When you look at MIM powder under a scanning electron microscope (SEM), the particle shapes tell a story about how the powder was made — and how it will behave in the MIM process.
Particle shape types found in MIM powder:| Shape | How It Is Produced | Apparent Density | Flowability | Sintering Activity | Typical Oxygen |
|---|---|---|---|---|---|
| Spherical | Gas atomization (inert gas) | High (4.0-5.0 g/cm³) | Excellent (15-20 s/50g) | Moderate | < 0.1% |
| Near-spherical | Water-gas combined atomization | Moderate-High (3.8-4.5 g/cm³) | Good (18-25 s/50g) | High | 0.08-0.15% |
| Irregular / angular | Water atomization | Low (2.5-3.5 g/cm³) | Poor (35-45 s/50g) | Very high (large surface area) | 0.2-0.5% |
| Satellite particles | Attached smaller particles on larger ones (all atomization methods) | Reduces effective density | Reduces flowability | Uneven — satellite sinters differently | Varies |
- Flowability: Spherical powders flow freely through the molding machine hopper and fill the mold evenly. Irregular powders bridge and hang up, causing inconsistent shot weights
- Binder demand: Irregular powders need more binder (lower powder loading) because they pack less efficiently, which increases shrinkage and shrinkage variation
- Sintering: Irregular particles have more surface area and sinter faster — but the sintered density is typically lower because the initial packing density is lower
- Surface finish: Spherical powders produce smoother as-sintered surfaces (Ra 1.6-2.5 µm vs 2.5-4.0 µm for irregular)
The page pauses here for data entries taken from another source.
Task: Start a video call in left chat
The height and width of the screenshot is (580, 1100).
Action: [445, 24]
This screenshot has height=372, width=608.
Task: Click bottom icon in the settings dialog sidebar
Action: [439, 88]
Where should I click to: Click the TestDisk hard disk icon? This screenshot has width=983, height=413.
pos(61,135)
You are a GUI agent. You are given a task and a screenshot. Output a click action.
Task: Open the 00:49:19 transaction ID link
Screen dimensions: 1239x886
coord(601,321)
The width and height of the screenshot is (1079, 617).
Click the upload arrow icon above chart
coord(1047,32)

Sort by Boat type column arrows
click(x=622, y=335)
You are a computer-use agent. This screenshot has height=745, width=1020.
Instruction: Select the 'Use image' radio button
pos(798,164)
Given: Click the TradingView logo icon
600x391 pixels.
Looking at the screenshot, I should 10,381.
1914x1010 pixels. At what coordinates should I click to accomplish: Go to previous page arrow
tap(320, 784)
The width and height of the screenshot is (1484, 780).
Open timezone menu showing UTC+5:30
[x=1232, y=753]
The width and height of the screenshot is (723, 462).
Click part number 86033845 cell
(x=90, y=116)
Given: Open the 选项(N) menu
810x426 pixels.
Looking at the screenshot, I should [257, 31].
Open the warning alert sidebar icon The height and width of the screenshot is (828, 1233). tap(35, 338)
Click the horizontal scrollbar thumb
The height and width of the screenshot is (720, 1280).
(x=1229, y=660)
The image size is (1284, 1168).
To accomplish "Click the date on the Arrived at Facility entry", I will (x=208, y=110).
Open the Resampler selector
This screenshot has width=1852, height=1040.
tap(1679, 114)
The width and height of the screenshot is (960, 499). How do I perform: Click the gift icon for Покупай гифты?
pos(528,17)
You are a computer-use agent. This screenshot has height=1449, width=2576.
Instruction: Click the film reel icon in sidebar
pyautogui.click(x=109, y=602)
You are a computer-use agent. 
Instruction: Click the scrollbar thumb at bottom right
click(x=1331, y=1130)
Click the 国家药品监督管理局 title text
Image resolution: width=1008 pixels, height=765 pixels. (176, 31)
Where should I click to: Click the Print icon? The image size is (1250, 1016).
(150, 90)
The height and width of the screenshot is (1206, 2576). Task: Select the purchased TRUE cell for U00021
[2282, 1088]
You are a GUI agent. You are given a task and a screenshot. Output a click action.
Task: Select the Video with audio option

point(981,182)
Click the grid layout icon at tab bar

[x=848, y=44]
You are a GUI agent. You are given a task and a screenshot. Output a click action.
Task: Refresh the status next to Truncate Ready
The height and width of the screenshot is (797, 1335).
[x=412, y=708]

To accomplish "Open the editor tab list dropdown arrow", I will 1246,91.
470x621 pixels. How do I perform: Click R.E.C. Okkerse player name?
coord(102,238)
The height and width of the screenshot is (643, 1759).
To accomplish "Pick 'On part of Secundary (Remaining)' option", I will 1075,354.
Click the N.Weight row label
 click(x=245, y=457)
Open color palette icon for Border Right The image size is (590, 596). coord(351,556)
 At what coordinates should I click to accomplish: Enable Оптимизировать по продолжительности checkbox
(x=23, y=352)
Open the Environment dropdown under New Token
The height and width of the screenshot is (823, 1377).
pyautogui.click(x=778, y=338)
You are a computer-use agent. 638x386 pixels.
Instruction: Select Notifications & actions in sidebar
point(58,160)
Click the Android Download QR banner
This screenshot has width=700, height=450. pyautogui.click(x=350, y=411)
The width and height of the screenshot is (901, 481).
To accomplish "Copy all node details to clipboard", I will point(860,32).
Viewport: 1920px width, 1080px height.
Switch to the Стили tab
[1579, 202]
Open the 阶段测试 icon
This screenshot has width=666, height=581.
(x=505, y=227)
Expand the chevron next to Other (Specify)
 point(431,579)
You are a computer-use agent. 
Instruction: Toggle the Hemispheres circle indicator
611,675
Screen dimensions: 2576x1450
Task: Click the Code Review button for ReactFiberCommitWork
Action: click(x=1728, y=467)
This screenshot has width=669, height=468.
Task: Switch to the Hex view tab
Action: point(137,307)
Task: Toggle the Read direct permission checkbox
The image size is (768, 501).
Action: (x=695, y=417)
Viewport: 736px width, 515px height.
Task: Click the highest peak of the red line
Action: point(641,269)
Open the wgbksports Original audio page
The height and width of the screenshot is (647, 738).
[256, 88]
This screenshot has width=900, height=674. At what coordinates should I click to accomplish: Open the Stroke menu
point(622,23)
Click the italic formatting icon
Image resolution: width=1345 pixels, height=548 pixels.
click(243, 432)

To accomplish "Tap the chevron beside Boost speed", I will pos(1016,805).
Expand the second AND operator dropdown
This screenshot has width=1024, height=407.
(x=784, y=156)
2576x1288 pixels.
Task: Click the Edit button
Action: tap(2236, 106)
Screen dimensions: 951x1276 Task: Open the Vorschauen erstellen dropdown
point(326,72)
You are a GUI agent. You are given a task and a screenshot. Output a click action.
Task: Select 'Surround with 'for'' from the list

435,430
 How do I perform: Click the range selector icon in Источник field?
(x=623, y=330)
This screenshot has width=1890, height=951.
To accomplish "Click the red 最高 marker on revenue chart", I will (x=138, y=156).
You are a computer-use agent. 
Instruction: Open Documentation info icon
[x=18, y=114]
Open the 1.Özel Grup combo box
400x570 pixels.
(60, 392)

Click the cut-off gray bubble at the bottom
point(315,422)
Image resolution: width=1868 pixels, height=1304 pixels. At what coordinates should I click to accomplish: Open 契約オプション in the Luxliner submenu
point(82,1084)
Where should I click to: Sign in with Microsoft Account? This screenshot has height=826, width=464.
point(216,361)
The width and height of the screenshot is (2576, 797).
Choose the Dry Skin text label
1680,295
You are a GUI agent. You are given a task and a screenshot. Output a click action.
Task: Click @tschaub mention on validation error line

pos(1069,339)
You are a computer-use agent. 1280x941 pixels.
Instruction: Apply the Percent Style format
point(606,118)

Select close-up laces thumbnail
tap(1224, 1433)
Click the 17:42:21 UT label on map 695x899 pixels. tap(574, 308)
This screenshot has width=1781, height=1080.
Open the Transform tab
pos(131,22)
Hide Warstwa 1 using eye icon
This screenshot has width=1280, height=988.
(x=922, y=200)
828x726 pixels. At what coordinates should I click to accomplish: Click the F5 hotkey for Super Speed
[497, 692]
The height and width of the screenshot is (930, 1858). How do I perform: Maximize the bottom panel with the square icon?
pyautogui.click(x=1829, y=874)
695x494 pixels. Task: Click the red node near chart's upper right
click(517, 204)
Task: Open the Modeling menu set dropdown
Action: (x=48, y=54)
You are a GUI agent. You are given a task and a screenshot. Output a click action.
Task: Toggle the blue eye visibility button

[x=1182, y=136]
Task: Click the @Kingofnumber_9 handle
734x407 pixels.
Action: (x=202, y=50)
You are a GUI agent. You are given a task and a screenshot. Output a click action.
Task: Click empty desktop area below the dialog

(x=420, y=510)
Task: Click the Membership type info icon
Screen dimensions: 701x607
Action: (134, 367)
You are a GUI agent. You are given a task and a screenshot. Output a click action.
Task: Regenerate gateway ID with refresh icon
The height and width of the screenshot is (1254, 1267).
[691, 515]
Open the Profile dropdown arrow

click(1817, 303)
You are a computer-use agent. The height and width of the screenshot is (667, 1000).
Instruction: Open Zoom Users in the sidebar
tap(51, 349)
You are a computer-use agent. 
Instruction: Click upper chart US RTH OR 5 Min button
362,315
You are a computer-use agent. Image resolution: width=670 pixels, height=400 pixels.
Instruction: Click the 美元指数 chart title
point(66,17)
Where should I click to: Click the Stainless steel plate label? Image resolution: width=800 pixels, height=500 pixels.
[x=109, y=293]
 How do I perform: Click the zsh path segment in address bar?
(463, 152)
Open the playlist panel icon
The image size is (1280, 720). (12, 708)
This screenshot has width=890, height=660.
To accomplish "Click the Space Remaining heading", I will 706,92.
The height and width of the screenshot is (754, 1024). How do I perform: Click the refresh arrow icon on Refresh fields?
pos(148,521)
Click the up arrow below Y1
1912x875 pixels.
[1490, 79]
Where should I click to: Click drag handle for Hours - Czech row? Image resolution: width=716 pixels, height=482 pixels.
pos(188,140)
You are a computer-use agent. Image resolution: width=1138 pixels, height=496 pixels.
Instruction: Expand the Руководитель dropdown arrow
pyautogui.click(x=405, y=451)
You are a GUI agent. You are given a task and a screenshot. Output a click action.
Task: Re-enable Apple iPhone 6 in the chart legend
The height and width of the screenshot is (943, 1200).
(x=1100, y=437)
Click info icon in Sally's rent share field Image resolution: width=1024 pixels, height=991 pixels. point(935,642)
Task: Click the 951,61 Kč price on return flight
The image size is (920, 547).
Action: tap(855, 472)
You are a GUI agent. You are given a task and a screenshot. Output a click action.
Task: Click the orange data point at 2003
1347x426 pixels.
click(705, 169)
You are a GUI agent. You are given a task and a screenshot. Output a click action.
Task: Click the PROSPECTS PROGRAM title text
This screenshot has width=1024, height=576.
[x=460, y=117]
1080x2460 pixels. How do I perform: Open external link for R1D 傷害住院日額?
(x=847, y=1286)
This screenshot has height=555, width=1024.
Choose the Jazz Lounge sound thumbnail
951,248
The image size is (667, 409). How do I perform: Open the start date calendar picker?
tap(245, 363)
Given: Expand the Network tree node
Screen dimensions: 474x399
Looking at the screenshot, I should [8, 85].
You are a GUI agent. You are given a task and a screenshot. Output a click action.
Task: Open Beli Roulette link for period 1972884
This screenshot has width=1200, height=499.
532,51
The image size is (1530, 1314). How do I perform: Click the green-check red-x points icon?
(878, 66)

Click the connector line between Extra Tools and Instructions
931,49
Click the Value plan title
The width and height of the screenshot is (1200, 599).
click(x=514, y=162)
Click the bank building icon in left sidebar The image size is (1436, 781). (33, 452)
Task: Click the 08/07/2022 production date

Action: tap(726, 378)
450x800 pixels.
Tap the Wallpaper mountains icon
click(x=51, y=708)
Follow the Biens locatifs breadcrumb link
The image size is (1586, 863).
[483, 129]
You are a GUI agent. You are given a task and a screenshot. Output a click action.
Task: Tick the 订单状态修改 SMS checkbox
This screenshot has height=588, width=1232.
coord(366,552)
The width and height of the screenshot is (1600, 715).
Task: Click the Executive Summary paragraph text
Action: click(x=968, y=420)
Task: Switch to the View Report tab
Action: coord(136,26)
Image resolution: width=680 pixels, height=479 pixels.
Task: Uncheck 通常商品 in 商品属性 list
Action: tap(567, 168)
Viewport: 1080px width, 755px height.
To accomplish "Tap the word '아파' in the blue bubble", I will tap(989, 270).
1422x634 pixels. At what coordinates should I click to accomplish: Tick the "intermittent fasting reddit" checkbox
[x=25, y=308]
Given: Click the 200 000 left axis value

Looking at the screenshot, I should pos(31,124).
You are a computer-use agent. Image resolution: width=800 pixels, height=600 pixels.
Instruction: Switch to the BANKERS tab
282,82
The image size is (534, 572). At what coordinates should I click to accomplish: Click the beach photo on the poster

Powder morphology refers to the shape and surface features of individual powder particles. Spherical particles (gas atomized) offer the best flowability and packing but higher cost. Irregular particles (water atomized) sinter more actively but require more binder and produce rougher surfaces. Near-spherical particles (water-gas combined atomized) offer the best balance of cost and performance. The morphology is visible under SEM and directly affects feedstock behavior, sintering response, and final part quality.